For comparison, the 600-bed Los Angeles County + USC Medical Center had an average of 21 COVID-19 patients in the past week.
In Tulare County, where only 47% of residents are fully vaccinated, the 435-bed Kaweah Health Medical Center in Visalia has treated an average of 111 COVID-19 patients in the past week – more than any other hospital in the state.
The hospital declared an internal disaster called code triage for two days last week before the state sent additional nurses to help the overburdened staff.
During the delta surge, some patients waited days in the emergency room for beds to open, Herbst said. Some were treated in the waiting room for a day or two.
Even before the pandemic, many people in the region were hospitalized for chronic illnesses, Herbst added. The weeks of around 100 COVID-19 patients marginalized staff, he said.
Exhausted health care workers have quit in droves in recent months, and the hospital relies heavily on travel nurses.
The Kaweah Health system employs 5,100 people – and currently has 700 vacancies, Herbst said. It only has 80 applicants.
“There is a sign in front of practically every department in our company that says ‘Help wanted’,” said Herbst.
About 80% of Kaweah’s employees are vaccinated, Herbst said. Ailing medical staff are struggling with burnout and compassion fatigue, he added. Almost all COVID-19 patients in the hospital are unvaccinated, he said.
San Joaquin Valley, he said, was “largely conservative in political and religious beliefs,” and many residents do not trust the government or the vaccine.

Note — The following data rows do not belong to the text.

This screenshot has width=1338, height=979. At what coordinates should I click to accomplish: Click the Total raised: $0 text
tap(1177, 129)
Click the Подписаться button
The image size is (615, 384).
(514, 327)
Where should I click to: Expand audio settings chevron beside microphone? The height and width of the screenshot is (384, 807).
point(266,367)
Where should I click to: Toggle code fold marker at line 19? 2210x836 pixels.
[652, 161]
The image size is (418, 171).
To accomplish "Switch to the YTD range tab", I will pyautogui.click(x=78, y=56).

Fresno city councilor Bredefeld said government embassies were too focused on vaccination and not enough emphasis on treatments like monoclonal antibodies.

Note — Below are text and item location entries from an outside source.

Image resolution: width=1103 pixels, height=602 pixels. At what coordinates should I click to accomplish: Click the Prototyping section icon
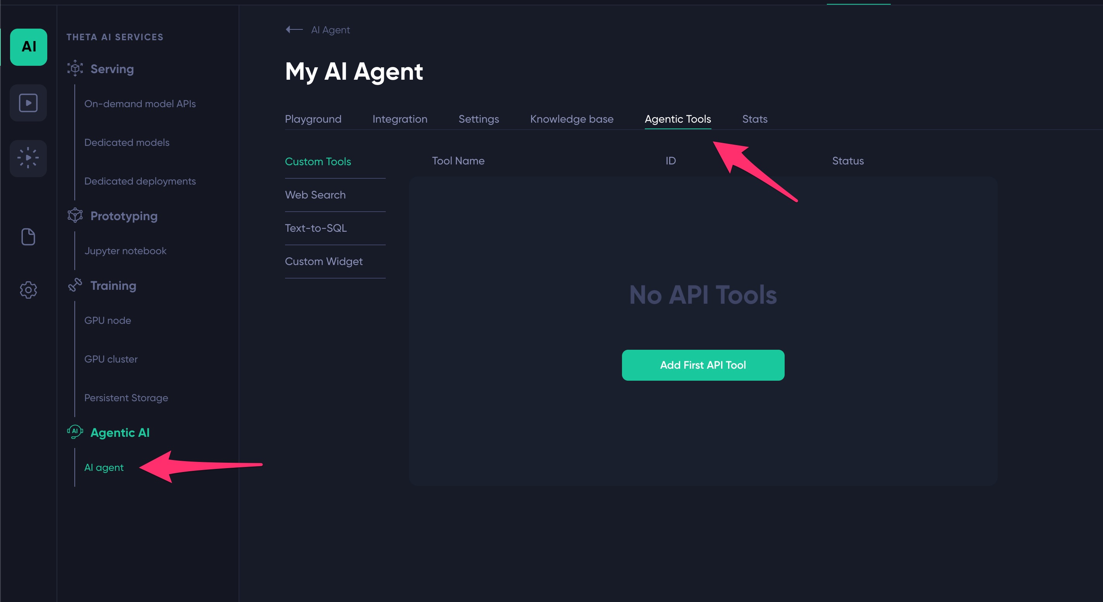75,215
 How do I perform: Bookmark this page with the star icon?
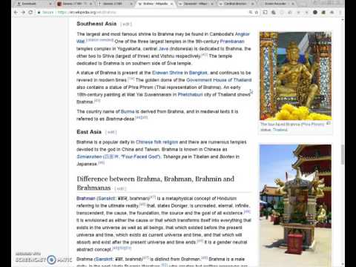pyautogui.click(x=257, y=12)
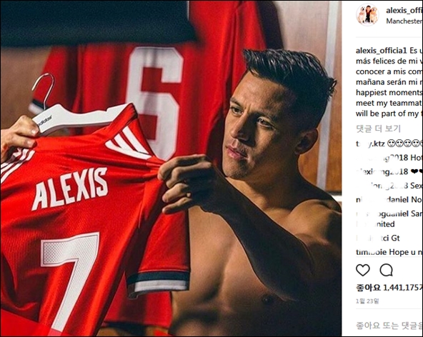The image size is (423, 337).
Task: Open the commenter profile ending in daniel No
Action: (382, 199)
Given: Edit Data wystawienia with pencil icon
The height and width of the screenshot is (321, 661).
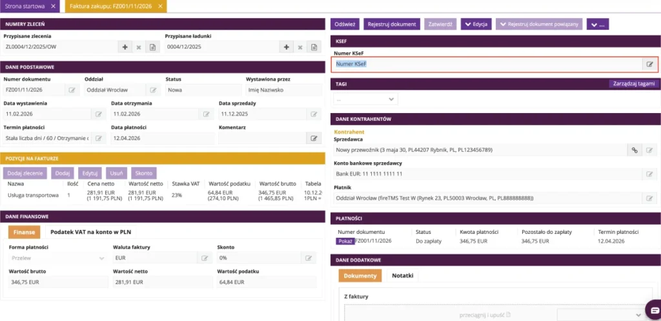Looking at the screenshot, I should pos(99,114).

“You will not be vaccinated,” said Bredefeld.
However, Hernan Hernandez, executive director of the California Farmworker Foundation based in Delano, argued that more employee mandates are needed in the San Joaquin Valley, especially among farm workers and Latinos, who are disproportionately affected.

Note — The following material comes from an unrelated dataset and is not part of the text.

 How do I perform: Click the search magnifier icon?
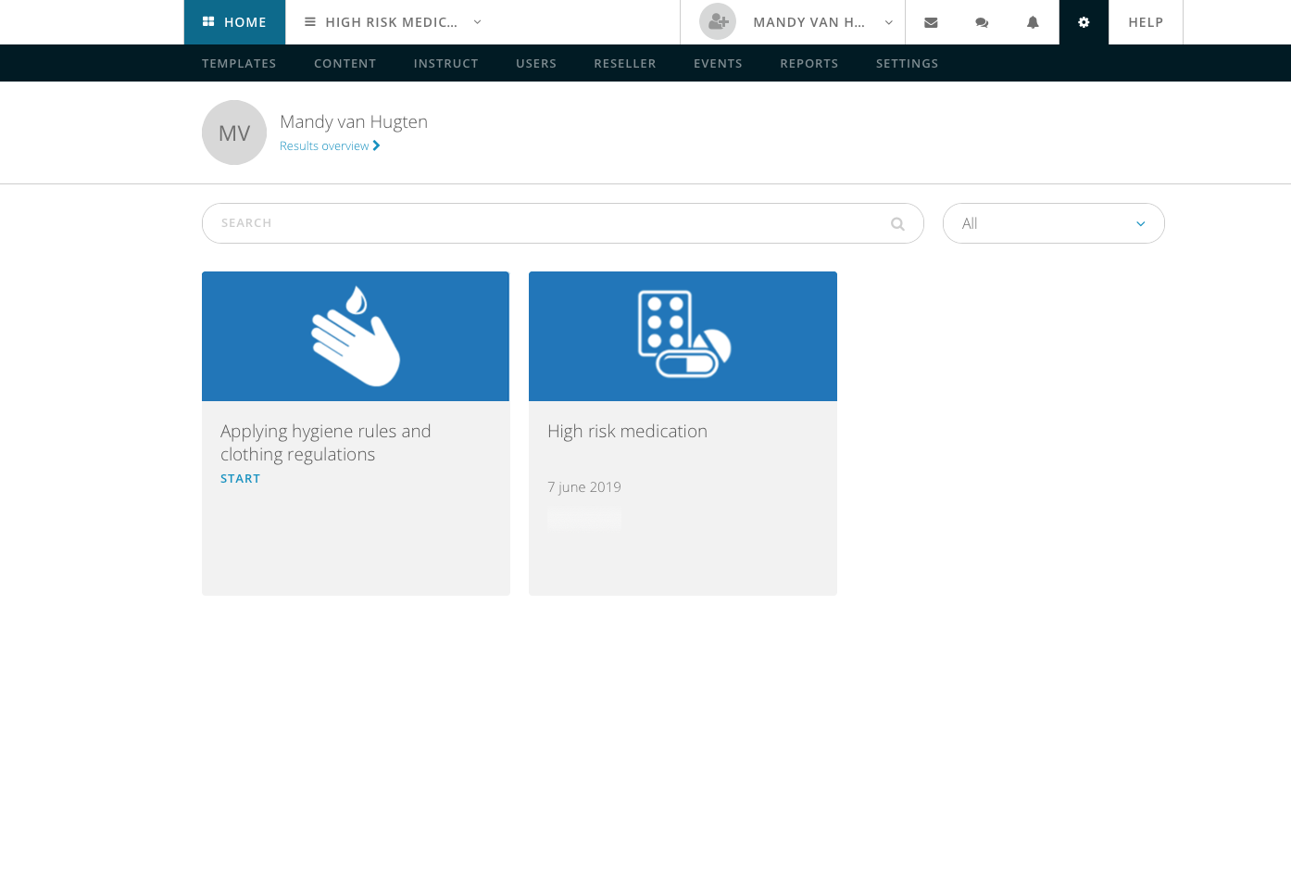897,224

“Farm workers are no different from teachers and nurses,” he said. “You are human. They will not change jobs after they have worked for 15 or 20 years and are comfortable there. You will get the vaccine. ”
The impact of the virus on rural Latinos in the region is devastating, Hernandez said. Today, every farm worker he speaks to has a story about someone in his family who dies or becomes sick.
He was frustrated with what he believes is the clear reason the region continues to see coronavirus surges even as other areas improve.
“At this point, it’s the vaccination rate,” he said. “There are no other explanations.”
The Times authors, Rong-Gong Lin II, Luke Money, and Sean Greene contributed to this report.